One of the important features built into ADF is the ability to quickly preview your data while designing your data flows and to execute the finished product against a sampling of data prior to finalizing and operationalizing your pipelines.

However, there are a few fundamentals relative to working with Joins that you should keep in mind and a few details below are important to understand at design time and while debugging / testing.

Debugging generally uses limited data, so your join may fail or show NULL

This principle is actually valid for many any ADF Data Flow transformation types that are conditional on boolean formulas that look for specific data, i.e. Exists, Lookup, Filter.

What ADF does is to default to a 1,000 row limit from every source in your data flow. This enables a much quicker, snappier response from the interactive Spark session that is brought online when you enable the “Data Flow Debug” session. You can adjust this row limit with the “Debug Settings” option in the ADF Data Flow designer and is valid only during design time when using data preview for that session.

In this sample data flow, I have 2 sources: a flat file and a database source. Notice that ADF will prompt for row limits on each individually in the debug settings panel.

The effect that you will see with Joins relative to row limits is that ADF may not always find matches for your join logic when looking at partial datasets. This can result in side-effects in the data preview output that make it appears as if your join logic is incorrect or that there is an error in execution.

To artificially generate this error condition, I set my Join condition as an Inner Join first matching on the movie key column, then I set a condition that the Title from the incoming stream must start with the letter “S”:

My total dataset has about 9,100 rows, so with the default value of 1,000 for the row limit, ADF never made it to the movie titles starting with “S” from the two sources. Therefore, the Join failed, but only due to the limited number of rows for sampling. In other words, the limited rows did not include movie titles that started with “S”.

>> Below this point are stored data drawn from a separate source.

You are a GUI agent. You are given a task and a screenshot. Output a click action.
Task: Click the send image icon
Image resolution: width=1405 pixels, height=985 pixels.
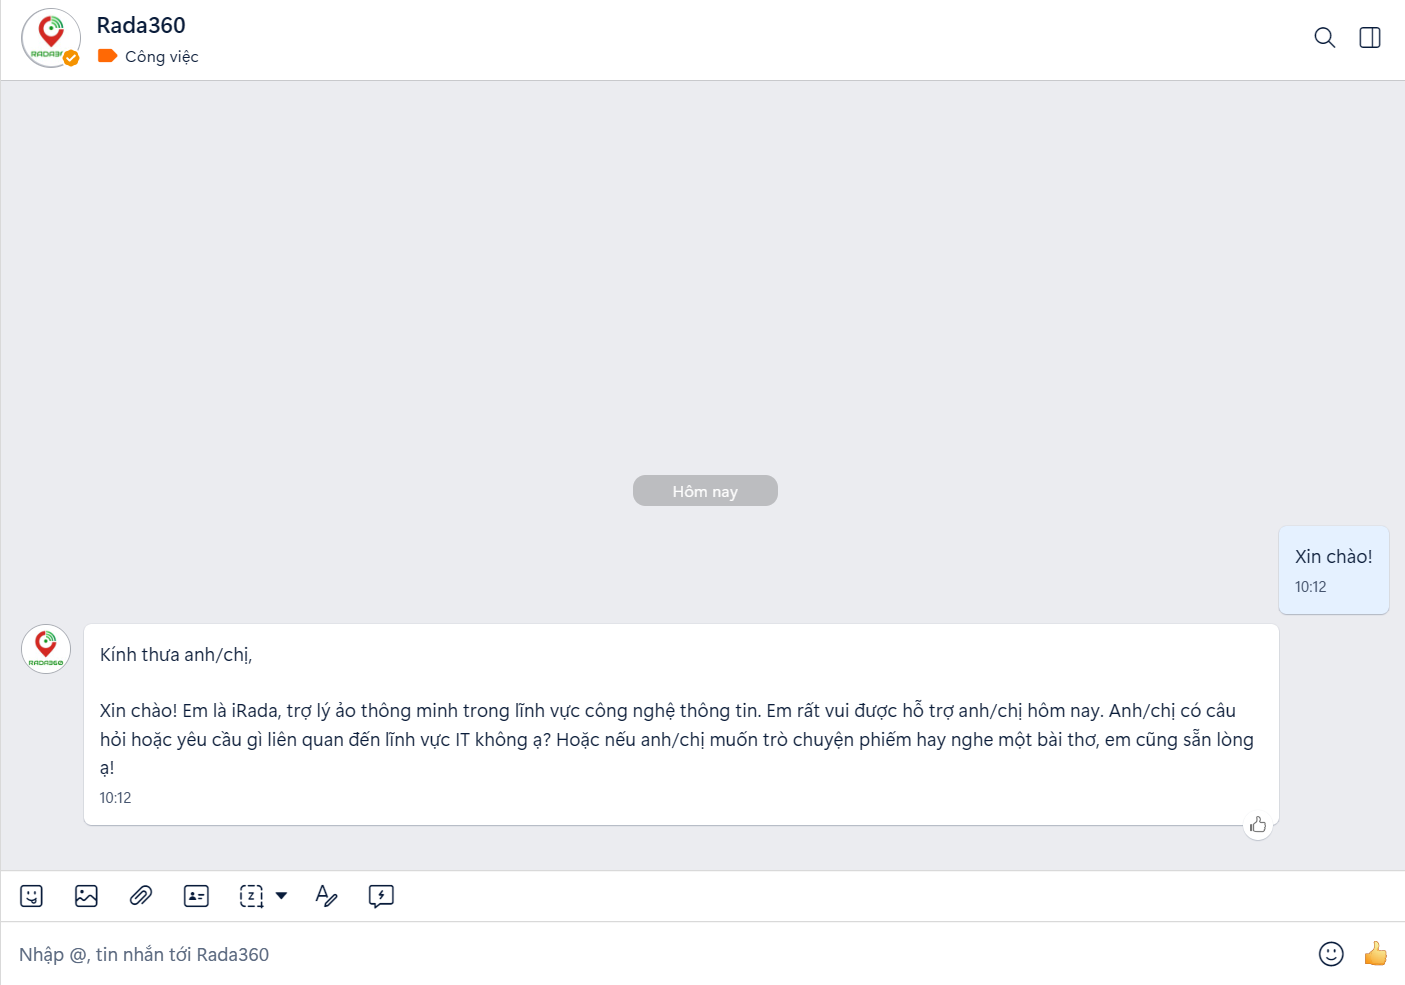click(86, 896)
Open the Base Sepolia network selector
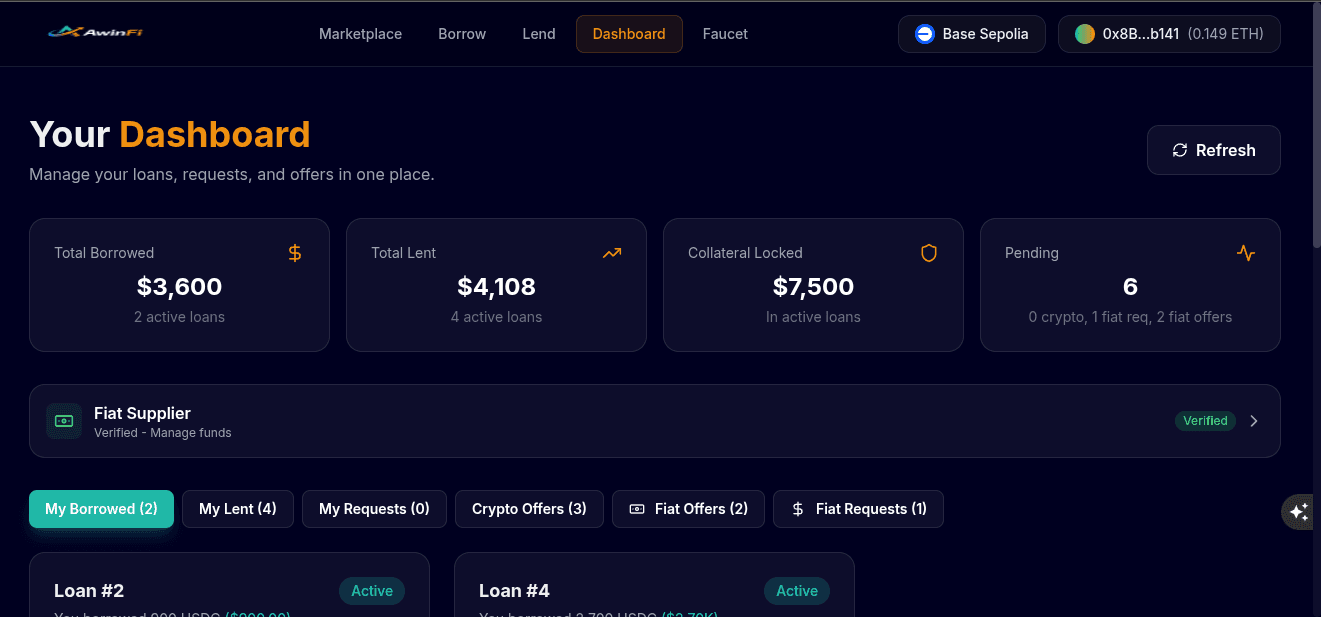The width and height of the screenshot is (1321, 617). [971, 33]
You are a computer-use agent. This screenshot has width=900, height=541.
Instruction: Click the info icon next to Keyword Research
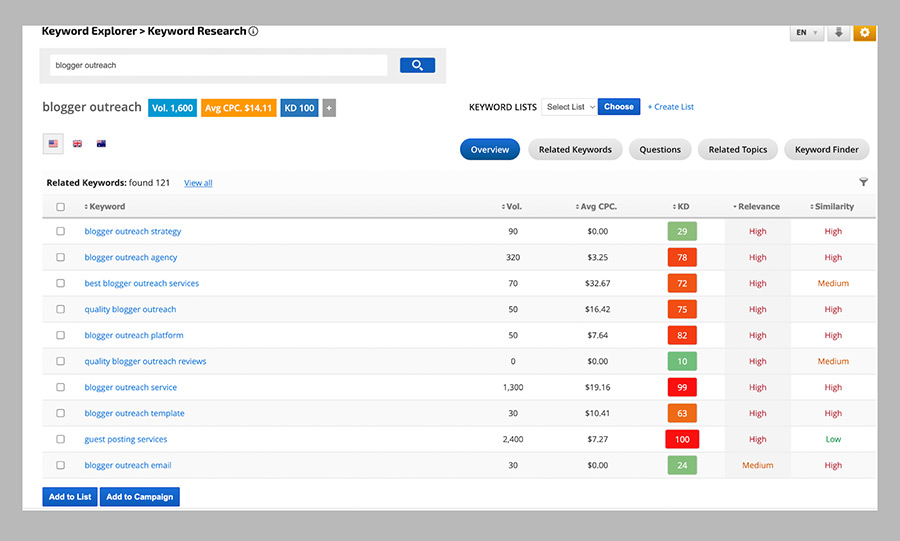[253, 31]
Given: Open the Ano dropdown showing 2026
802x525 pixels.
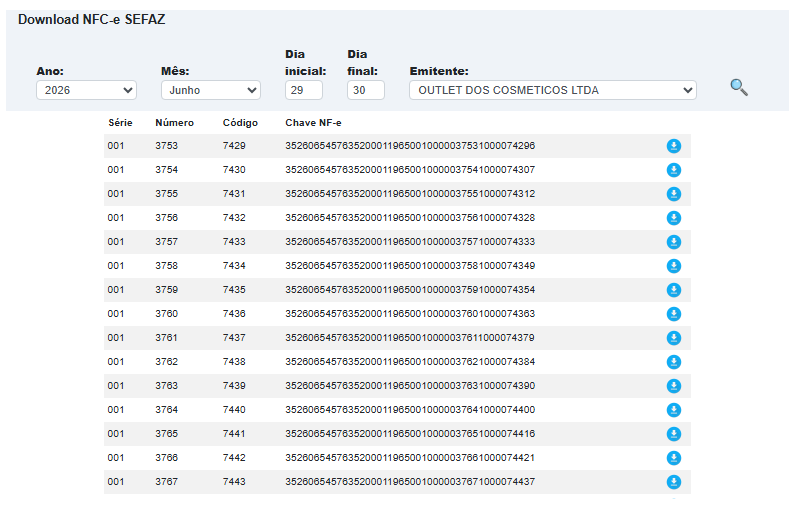Looking at the screenshot, I should pyautogui.click(x=86, y=90).
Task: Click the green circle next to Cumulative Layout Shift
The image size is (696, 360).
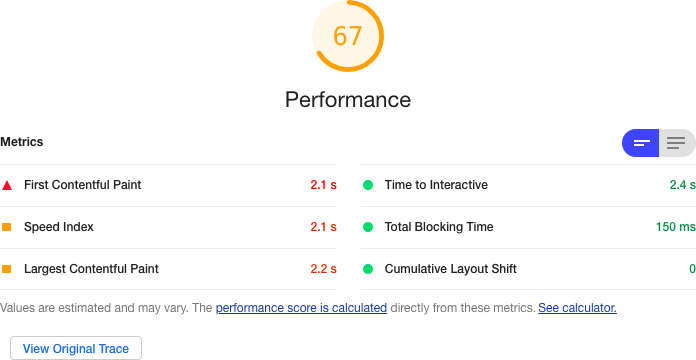Action: click(x=368, y=269)
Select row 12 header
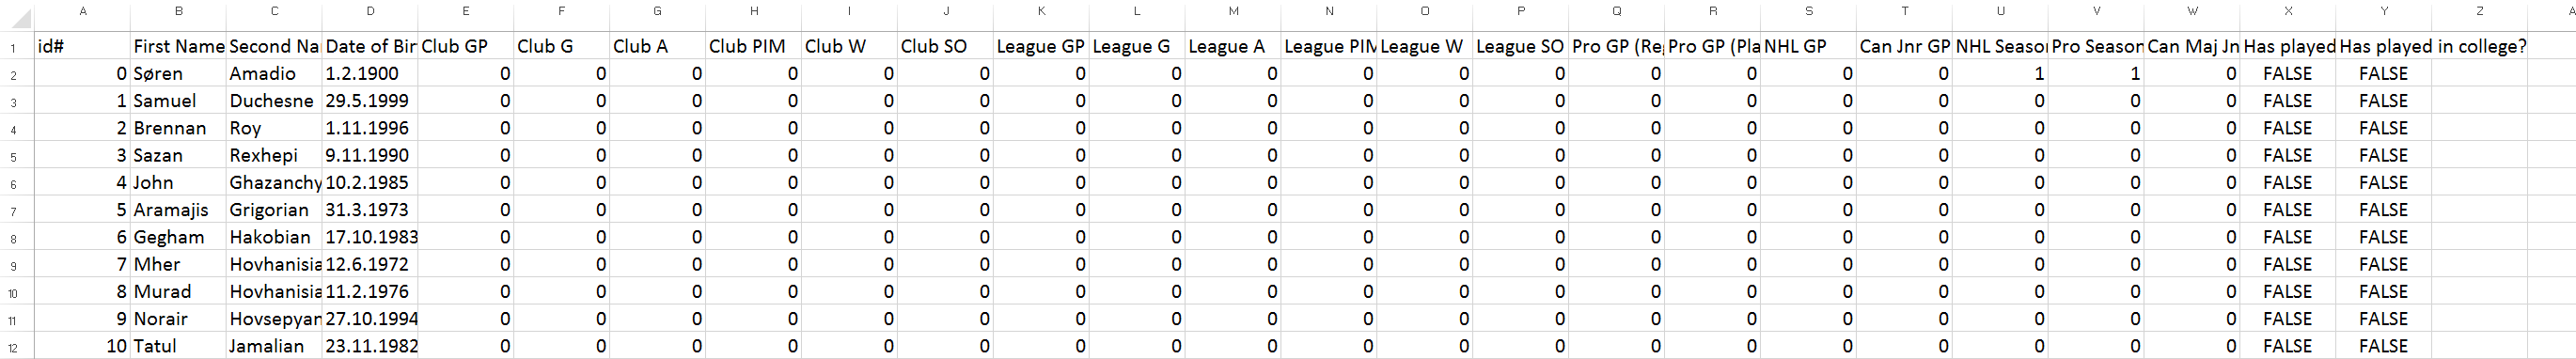Screen dimensions: 2576x359 point(13,347)
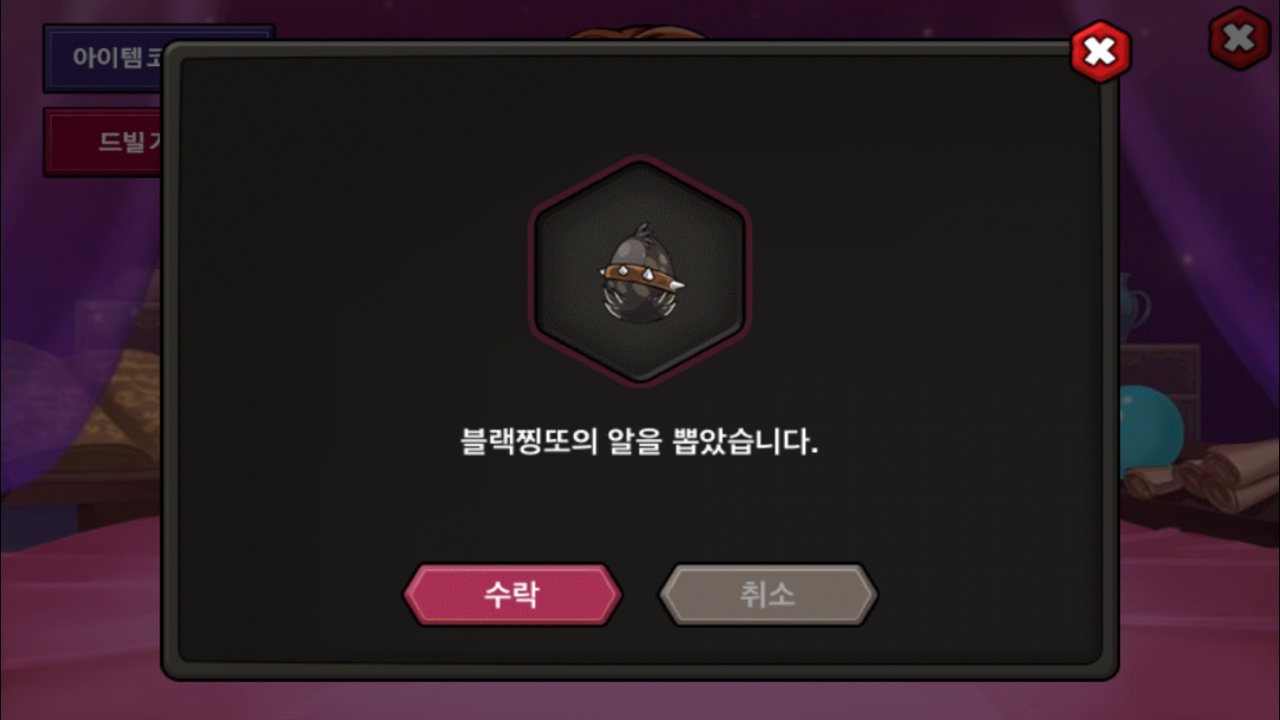The height and width of the screenshot is (720, 1280).
Task: Tap the blue vase behind the dialog
Action: 1133,307
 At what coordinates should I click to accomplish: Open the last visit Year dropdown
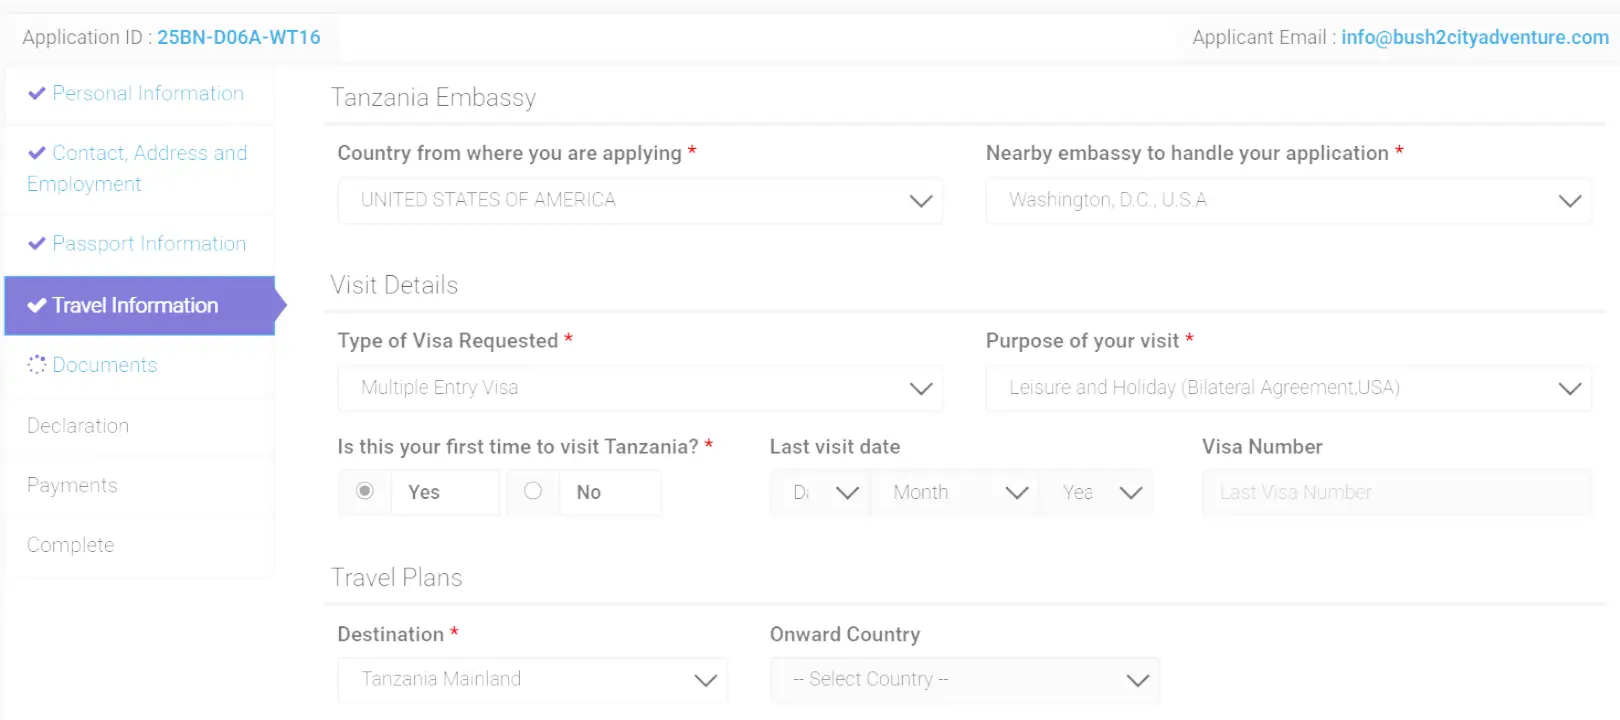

To fix this, I increased the row limit to 10,000 for each source and now all movies were available to ADF and the Join worked as expected. However, if you increase the data preview limit sizes exponentially, be aware of the impact to the underlying Spark compute resources. Make sure that you are running your debug session using an Azure IR that is memory optimized with enough cores for the number of rows that you are allowing for preview.

Another remedy for this scenario is to use specific data samples in your sources that contain known data that you can join on to test specific join scenarios. In the Debug Settings panel above, you’ll see the option to choose a sample file for the delimited text source and a sample table for the database source. You can load a text file and database table that have just the values that you wish to explicitly test in your flow.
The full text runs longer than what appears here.